A month later, on 9th November 1989, the Berlin Wall fell.  The GDR was dissolved following the unification of Germany within months.

 

* * * * *

Things improved from here – for the East Germans at the end of the Cold War, but more specifically, for me by the end of the conference. They couldn’t get any worse than the low point, when the hotel-supplied East German moisturiser burnt my face like it was an anabolic steroid. I acclimatised to the fact that the whole of Germany disbelieves in sheets, and heats the room to nightmare inducing temperatures. I got used to putting my ‘do not disturb’ sign on the door, only for them to ignore it, Stasi style, and clean my room top to toe. It was like a ransacking in reverse.

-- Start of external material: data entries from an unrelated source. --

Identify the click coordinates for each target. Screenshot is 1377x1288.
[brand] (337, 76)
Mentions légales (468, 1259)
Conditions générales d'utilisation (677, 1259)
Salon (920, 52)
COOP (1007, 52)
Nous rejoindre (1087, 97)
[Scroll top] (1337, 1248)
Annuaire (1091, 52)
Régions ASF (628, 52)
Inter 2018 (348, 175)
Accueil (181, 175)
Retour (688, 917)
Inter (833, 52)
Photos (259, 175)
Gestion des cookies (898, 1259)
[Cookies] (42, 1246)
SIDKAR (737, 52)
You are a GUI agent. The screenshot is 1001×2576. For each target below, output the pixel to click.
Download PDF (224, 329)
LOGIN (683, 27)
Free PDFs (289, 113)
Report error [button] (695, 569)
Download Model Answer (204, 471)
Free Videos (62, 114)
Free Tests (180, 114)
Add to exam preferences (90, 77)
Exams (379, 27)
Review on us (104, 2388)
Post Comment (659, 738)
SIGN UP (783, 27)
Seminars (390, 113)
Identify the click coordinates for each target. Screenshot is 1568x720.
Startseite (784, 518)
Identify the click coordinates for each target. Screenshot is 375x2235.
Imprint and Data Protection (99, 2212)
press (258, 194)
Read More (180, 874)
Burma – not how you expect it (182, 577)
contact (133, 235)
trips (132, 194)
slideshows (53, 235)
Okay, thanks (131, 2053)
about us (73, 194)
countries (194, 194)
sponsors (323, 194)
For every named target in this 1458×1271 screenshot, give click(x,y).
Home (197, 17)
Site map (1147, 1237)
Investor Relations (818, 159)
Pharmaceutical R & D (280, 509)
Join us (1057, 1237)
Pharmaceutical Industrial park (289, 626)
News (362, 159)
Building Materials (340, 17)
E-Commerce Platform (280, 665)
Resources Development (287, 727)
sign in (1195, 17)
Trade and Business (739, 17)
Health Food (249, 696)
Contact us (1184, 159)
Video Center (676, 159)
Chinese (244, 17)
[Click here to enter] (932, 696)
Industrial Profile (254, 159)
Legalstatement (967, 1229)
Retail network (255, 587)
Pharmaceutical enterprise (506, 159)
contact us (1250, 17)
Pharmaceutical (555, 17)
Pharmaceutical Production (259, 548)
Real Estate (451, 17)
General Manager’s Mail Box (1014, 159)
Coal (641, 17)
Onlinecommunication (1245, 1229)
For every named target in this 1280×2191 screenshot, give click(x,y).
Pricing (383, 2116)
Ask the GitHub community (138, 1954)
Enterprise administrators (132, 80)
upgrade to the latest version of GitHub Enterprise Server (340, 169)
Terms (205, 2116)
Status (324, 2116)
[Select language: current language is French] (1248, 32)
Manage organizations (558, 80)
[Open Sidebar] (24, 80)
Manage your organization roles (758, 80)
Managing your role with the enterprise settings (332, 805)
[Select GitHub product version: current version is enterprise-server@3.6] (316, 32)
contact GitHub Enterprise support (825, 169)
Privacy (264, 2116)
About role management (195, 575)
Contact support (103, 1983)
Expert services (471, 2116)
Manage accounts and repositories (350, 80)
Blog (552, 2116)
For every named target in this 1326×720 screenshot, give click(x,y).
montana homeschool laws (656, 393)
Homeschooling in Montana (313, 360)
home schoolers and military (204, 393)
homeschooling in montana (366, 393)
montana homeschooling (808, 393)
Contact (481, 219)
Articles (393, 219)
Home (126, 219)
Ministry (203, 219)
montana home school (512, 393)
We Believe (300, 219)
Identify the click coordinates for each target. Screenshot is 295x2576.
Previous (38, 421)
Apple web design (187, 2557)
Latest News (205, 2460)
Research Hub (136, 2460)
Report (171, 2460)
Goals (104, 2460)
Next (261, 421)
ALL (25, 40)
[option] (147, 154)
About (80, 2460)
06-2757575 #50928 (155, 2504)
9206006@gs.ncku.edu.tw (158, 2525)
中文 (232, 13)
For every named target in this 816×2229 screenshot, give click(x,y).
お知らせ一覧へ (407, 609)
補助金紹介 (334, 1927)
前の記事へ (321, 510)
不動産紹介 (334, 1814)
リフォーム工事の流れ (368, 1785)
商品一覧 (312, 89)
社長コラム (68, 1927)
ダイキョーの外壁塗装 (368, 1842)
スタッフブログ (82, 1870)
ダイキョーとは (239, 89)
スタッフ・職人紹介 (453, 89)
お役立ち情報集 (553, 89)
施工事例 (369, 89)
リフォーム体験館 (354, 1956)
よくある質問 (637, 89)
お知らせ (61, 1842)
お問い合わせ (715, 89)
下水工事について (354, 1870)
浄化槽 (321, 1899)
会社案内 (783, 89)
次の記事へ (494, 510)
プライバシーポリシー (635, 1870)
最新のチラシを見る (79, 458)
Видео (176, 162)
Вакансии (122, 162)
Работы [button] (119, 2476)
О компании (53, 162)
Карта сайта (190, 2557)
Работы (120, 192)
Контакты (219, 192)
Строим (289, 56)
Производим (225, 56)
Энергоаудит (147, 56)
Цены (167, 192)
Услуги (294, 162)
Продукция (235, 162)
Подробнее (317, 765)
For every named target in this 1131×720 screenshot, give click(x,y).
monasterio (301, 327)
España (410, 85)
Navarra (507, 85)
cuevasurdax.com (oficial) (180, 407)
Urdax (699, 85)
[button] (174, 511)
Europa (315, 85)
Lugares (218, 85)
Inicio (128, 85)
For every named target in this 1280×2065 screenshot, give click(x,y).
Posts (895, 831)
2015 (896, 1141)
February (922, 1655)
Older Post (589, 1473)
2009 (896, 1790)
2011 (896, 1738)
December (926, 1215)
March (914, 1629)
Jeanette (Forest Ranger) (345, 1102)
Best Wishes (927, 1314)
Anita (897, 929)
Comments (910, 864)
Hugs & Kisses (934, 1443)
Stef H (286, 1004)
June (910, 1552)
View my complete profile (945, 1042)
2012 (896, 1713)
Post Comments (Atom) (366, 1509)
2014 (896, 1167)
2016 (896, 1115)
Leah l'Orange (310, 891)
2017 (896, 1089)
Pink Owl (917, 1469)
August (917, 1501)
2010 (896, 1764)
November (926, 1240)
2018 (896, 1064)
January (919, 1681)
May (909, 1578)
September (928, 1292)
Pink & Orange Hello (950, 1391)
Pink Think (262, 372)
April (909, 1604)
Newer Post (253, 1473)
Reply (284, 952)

I got to know ‘Globus’, the local megamarket, and on one occasion, was ushered through, past a line of five customers, because I only had three items to buy. This was the ‘eight items or less’ aisle, German style, with a parade of people congratulating me as I went. I did the Lambada in celebration.

But I did find a single redeeming feature to this cinderbrick wonderland, which I found on my final day. As I emerged to wait for my cab, I saw a row of eight tulips planted in the front yard. I shit you not – eight fragile flowers were the single redeeming feature of Seehausan.

Standing there, was a cab waiting.

“You need to go, sir?”

“Ah, yes, I’ve just ordered a cab,” I replied. “They said it will take ten minutes.”

He looked impatiently at his watch. “Ah, it is too long,” he pronounced. “I will take you.”

“You don’t have someone to pick up?”

“Yes,” he said, “but she is already…” he glanced at his watch, “three minutes late.”

I looked at him and nodded the ‘if you’re looking for an argument’ look.

We loaded my things into his cab. As I hopped in, at 7.04am, a woman came out of the hotel.

“Are you my cab?” she asked.

“Yes, I am. But now I am taking this gentleman. After all, you were four minutes late. And this is Germany.”

Former East Germany. One thousand years of celebration on a banner, anabolic steroids for breakfast, and four minutes late for your cab. Take your ticket, and a wait a few years for your Trabant, lady.

He sped off in his Mercedes. “It is okay, your taxi will be here in ten minutes for her. After all, this is Germany,” he repeated, adjusting his neck tie as he went.